▶ **Work request**
The material below includes pictures; leave them out and return only the lines between the line containing "Task: Click the 100x mini multiplier text" and the line containing "You are a computer-use agent. 727x415 pixels.", inclusive, word for word.

▶ **Supplied material**
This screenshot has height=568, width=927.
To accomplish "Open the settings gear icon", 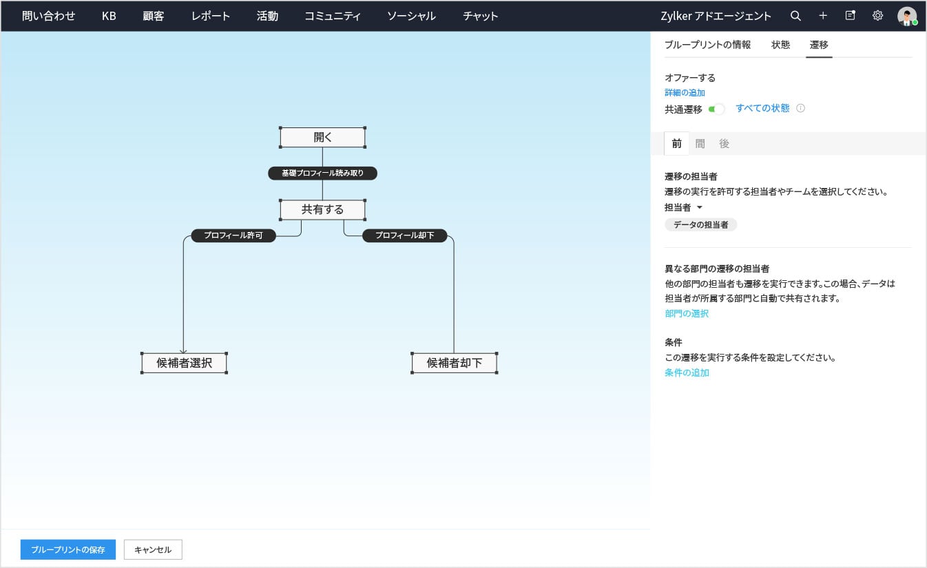I will (x=877, y=16).
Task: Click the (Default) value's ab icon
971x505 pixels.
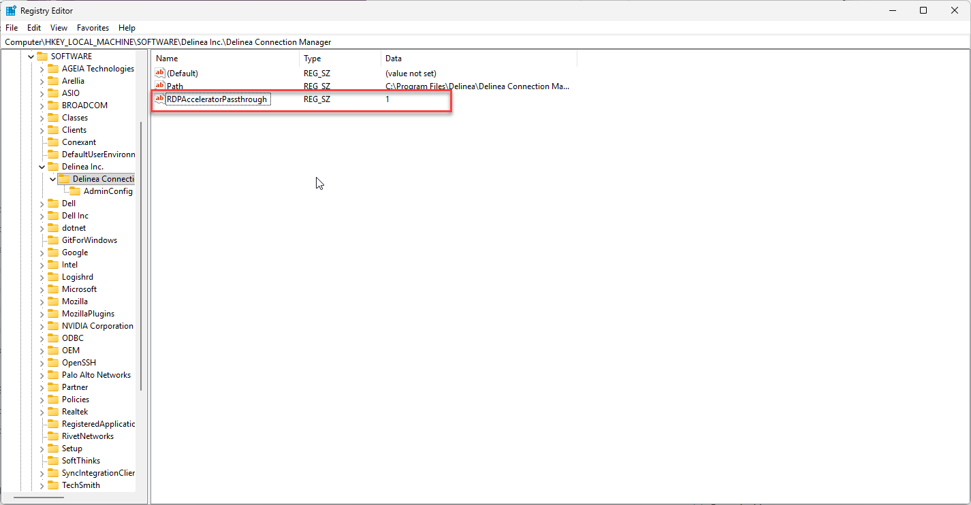Action: click(160, 73)
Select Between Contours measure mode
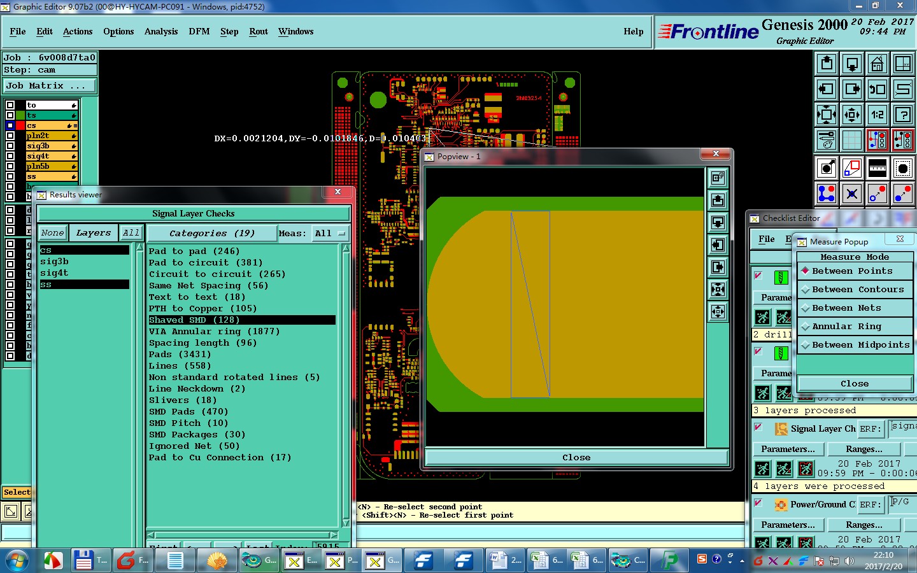 coord(857,290)
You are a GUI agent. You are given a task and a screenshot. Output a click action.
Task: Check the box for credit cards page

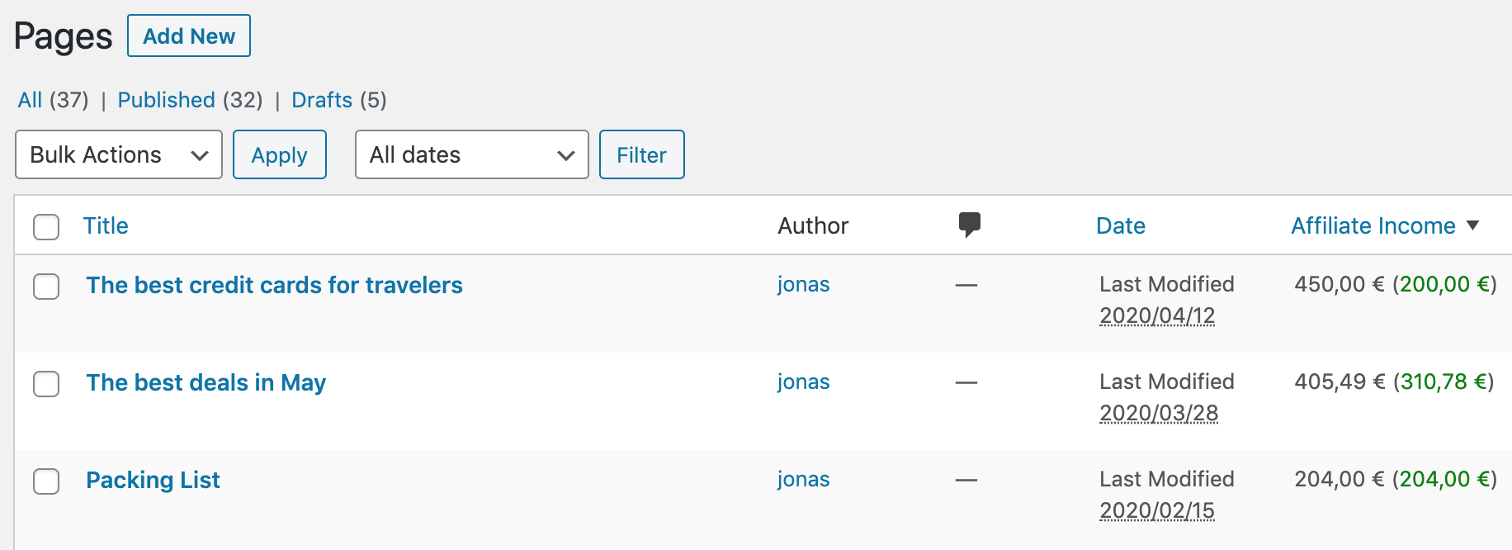pos(46,286)
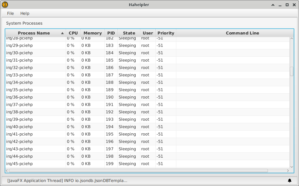Click the JavaFX Application Thread status message

point(67,180)
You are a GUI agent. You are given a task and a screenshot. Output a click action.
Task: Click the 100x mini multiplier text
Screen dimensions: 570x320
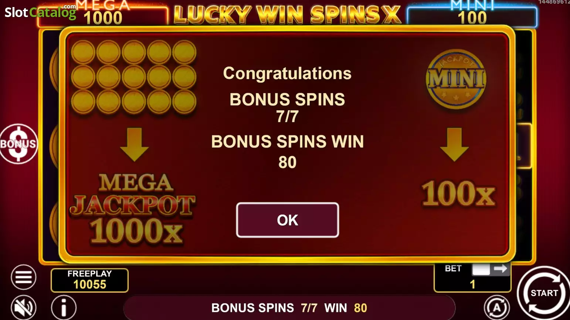[x=458, y=193]
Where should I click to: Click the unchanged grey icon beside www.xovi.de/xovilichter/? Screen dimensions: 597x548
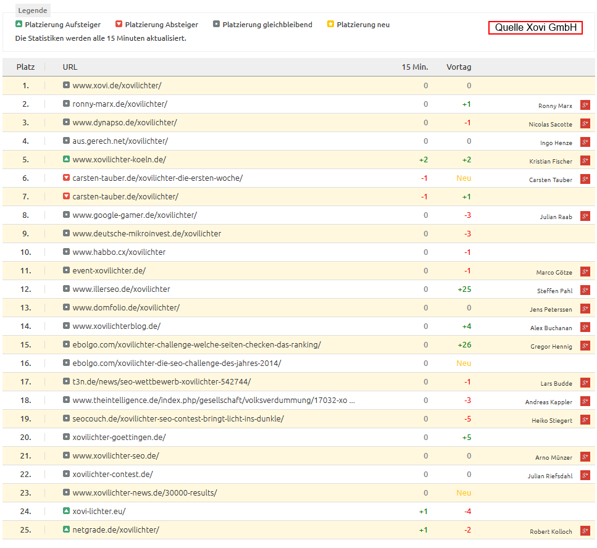pyautogui.click(x=67, y=85)
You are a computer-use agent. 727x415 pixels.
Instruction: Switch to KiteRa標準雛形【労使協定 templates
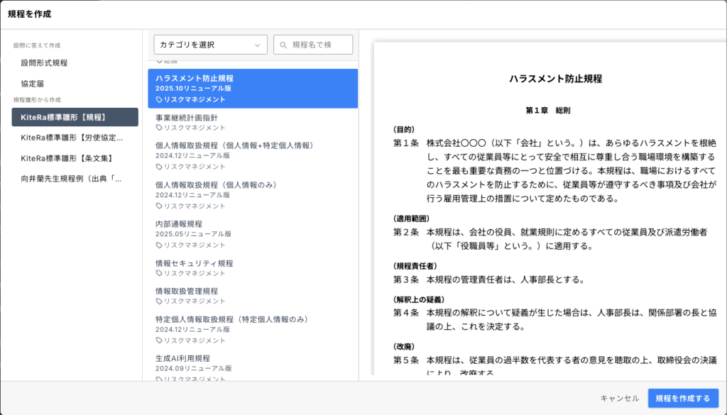coord(72,138)
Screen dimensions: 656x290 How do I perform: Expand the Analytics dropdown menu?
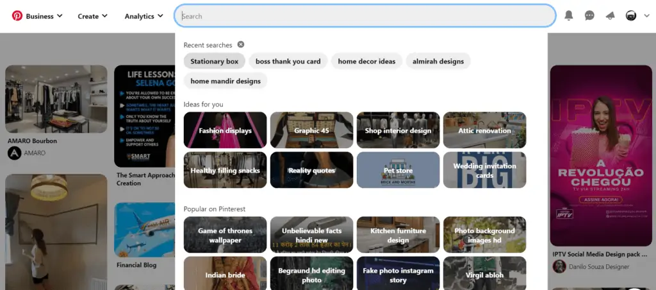tap(144, 16)
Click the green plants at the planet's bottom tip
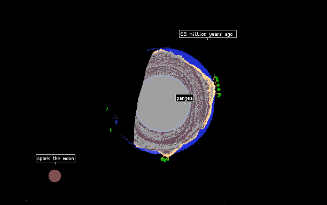Viewport: 327px width, 205px height. [x=165, y=160]
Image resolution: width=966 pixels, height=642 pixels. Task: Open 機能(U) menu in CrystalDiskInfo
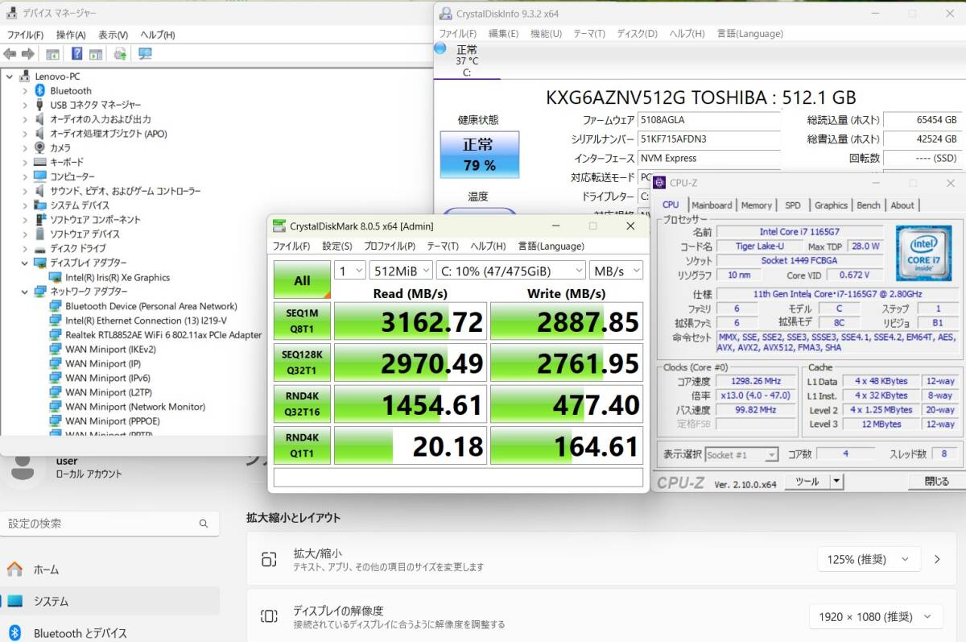(x=546, y=34)
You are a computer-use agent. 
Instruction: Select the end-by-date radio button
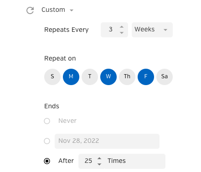click(47, 141)
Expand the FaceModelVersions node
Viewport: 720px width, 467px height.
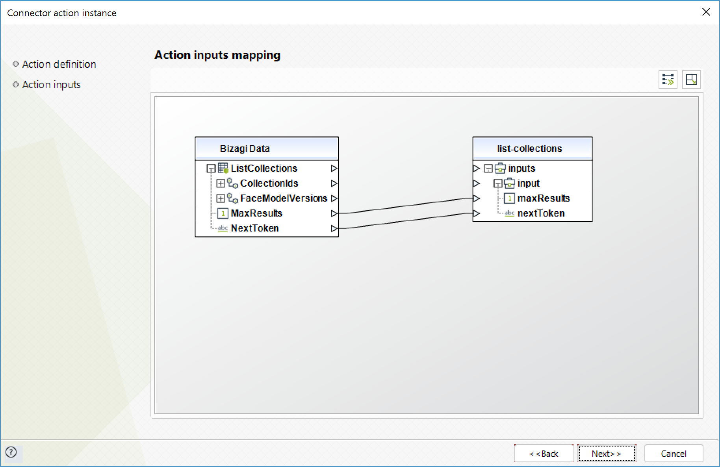[221, 198]
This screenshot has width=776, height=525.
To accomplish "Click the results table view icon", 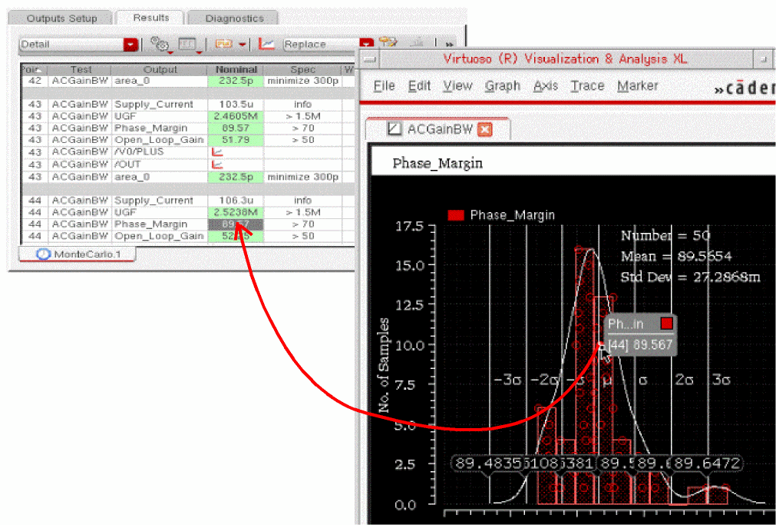I will tap(188, 44).
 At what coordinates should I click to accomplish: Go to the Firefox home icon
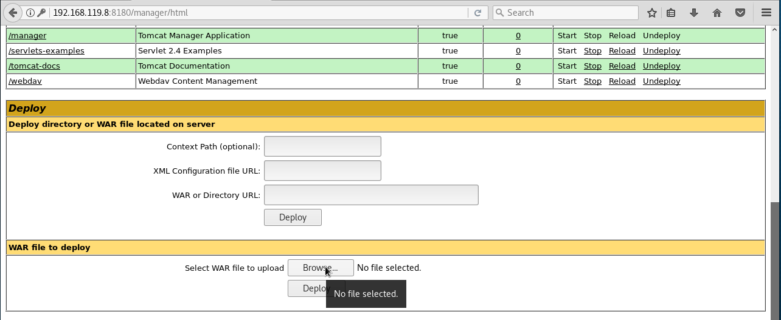pyautogui.click(x=717, y=13)
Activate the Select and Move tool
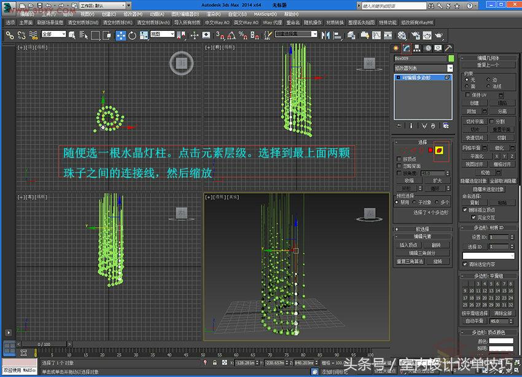522x377 pixels. 120,36
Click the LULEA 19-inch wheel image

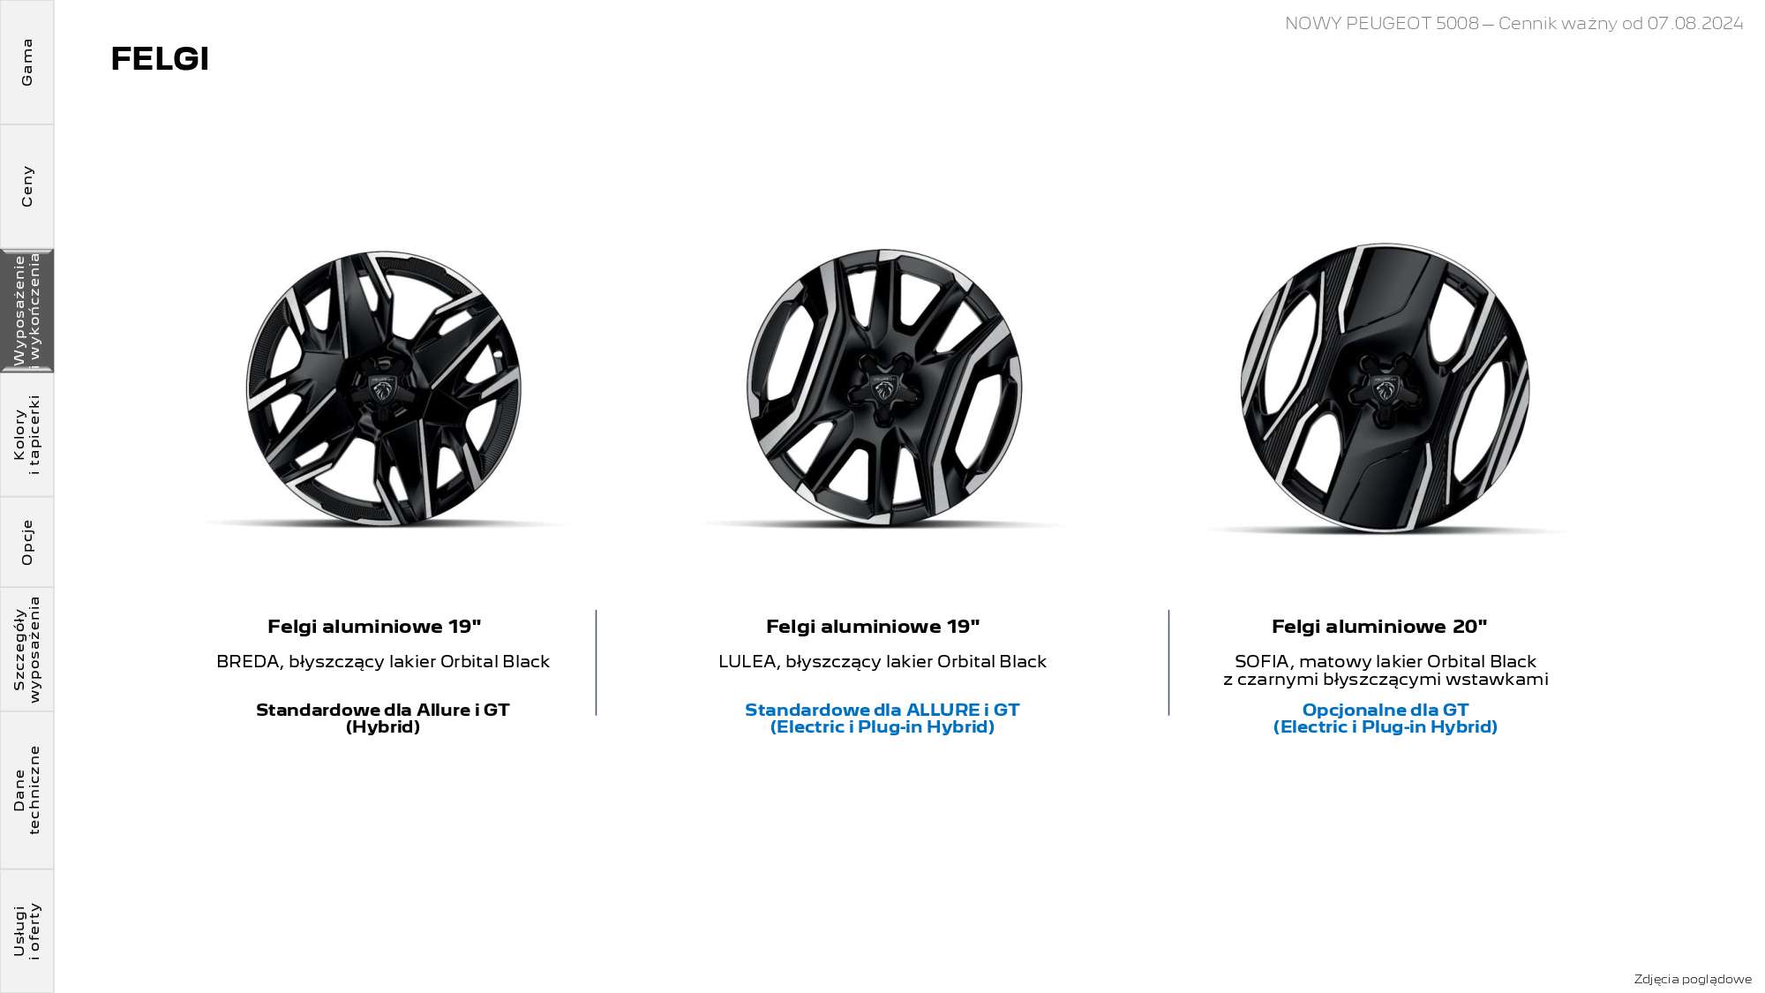884,388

▶ **Answer section**
Task: Click the 100x mini multiplier text
Screen dimensions: 570x320
[x=458, y=193]
Where should I click to: Click the unchanged grey icon beside www.xovi.de/xovilichter/? Screen dimensions: 597x548
pyautogui.click(x=67, y=85)
You are a computer-use agent. 727x415 pixels.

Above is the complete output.